O bar do Maxime. FOTO DR
O restaurante. FOTO DR

“Não quisemos deixar que a história caísse, que o legado se perdesse”, assegura Lúcia Marques, diretora-geral do boutique hotel. Numa alusão aos muitos segredos que aqui terão sido trocados, durante este mês está em cena o espetáculo Secrets, pelo grupo Voix de Ville, de Jaya Girão, que acontece às sextas-feiras, em que os convidados são desafiados a confessar os seus segredos em bilhetes entregues antecipadamente e que, depois, podem vir a ser lidos em palco. E, porque o que acontece no Maxime fica no Maxime, a identidade dos donos daqueles segredos nunca é revelada. “Queremos que os nossos convidados alinhem num espírito que remonta à génese do Maxime enquanto o lugar das experiências insólitas, que sempre foi”, diz Lúcia Marques, que promete nos próximos meses mais experiências diferenciadoras para assinalar o aniversário e a história do “mais antigo cabaré de Lisboa”.

Foi a 30 de novembro de 1949 que o Maxime (então chamado Maxime Dancing) abriu as portas, indo buscar inspiração ao Maxim's, situado no Palácio Foz, nos Restauradores, que, por sua vez, tinha ido roubar o nome e a fama a um cabaré parisiense que ainda hoje existe. Tal como acontecera com o fim da Primeira Grande Guerra e da gripe espanhola, após a Segunda Guerra Mundial viveram-se momentos de recuperação económica e euforia social que impulsionaram a abertura de novos clubes noturnos.

O edifício onde se instala o Maxime no pós Segunga Guerra Mundial e onde está ainda hoje. FOTO DR

Situado na esquina da Praça da Alegria com a Travessa do Salitre, num edifício projetado por João Simões (o mesmo que fez o projeto do antigo Estádio da Luz) e construído de raiz, o Maxime “quaria distinguir-se e distinguiu-se”, nota João Macdonald. “Tenta reproduzir o espiríto de clube noturno que se vive noutras cidades, com uma noção de entretenimento muito apurado”, acrescenta. “Não é difícil imaginar o Sinatra e companhia a entrar por ali”, conclui. Não há registo de que o intérprete norte-americano lá tenha estado, mas é certo que o rei emérito de Espanha, Juan Carlos, ali passou algumas noites nos seus tempos de exílio no Estoril.

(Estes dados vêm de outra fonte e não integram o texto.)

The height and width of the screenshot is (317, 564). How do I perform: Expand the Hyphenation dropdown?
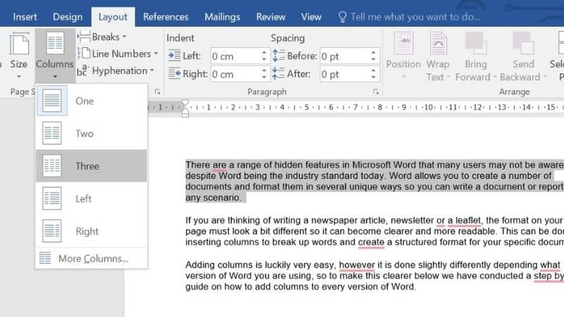pos(116,70)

As artistas que animavam as noites do Maxime vinham maioritariamnete de Espanha. FOTO DR

O Maxime deu palco a grandes nomes da música – como António Calvário, Tony de Matos, Simone de Oliveira, Alfredo Marceneiro ou Julio Iglesias - e do teatro. “O Raul Solnado estreou-se no Maxime, num espetáculo do José Viana, o Sol da Meia-Noite”, lembra João Macdonald. Nessa noite, em 1952, estava lá Vasco Morgado e assim nasceu uma nova estrela. A presença de gente ligada às artes era, aliás, bastante comum, dada a proximidade do Parque Mayer.

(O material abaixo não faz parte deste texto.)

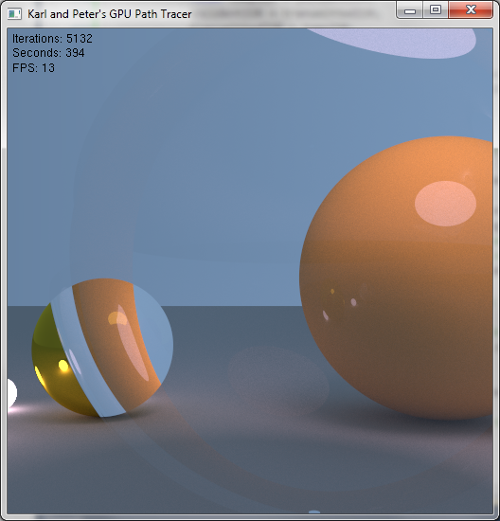Click the window title text
Viewport: 500px width, 521px height.
click(x=109, y=14)
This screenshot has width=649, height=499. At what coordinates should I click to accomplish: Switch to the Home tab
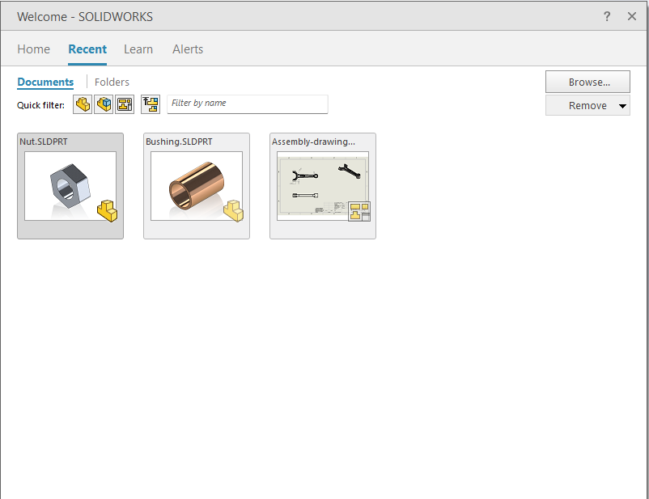(34, 49)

“A comunicação entre os dois sítios era inevitável”, defende o historiador, salientando o contraste entre as críticas subliminares ao regime que se ouviam nas revistas do Parque Mayer e o convívio que se vivia no Maxime entre figuras do espetáculo e personalidades desse mesmo regime. Já para não falar dos muitos jornalistas que por ali passavam, já que, na década de 1960, o prédio albergava várias agências noticiosas internacionais. “A certa altura aquilo parece uma espécie do café do 'Casablanca', sendo que esse nunca existiu”, compara João Macdonald.

Longos anos de declínio

Mas é precisamente nessa década que o Maxime inicia uma fase de declínio: as bailarinas espanholas são substituídas por bailarinas de Leste; os espetáculos dão lugar a fado e folclore; e, madrugada dentro, há striptease e alterne.

Longos anos de decadência até que, em 2006, Manuel João Vieira toma conta da casa, com uma aposta forte nos espetáculos ao vivo - José Cid, Vítor Espadinha, Phil Mendrix, Herman José ou Bryan Adams e Beach House passaram por lá -, nas apresentações de stand up comedy e nos shows de striptease burlesco. “Aconteceram ali mil e uma coisa, mas o cabaré não voltou ali”, analisa João Macdonald.

Concerto de Bryan adams. FOTO Orlando Almeida/Global Imagens
Concerto dos Ena Pa 2000. FOTO Rodrigo Cabrita/Global Imagens

Alma do cabaré sobe a hotel

Em 2011, o Maxime fechou para só reabrir sete anos depois, com cara lavada, como restaurante do boutique hotel com o mesmo nome que nasceu da reabilitação do edifício. “A alma do cabaré subiu pelo hotel”, comenta Lúcia Marques, lembrando que cada um dos cinco pisos tem um tema alusivo ao espetáculo e cada quarto tem uma decoração que remete precisamente para esse universo. O preço médio anual por noite situa-se nos 145€.

Quarto decorado sob o tema "Camarins". FOTO DR
Um dos quartos dedicados ao universo do palco. FOTO DR

Já no bar/restaurante/cabaré, com uma ementa a fazer lembrar os clubes de antigamente mas com uma reinterpretação, há vários combinados de refeição e espetáculo cujos preços variam entre os 25 e os 85€. E assim se dá nova vida a um cabaré.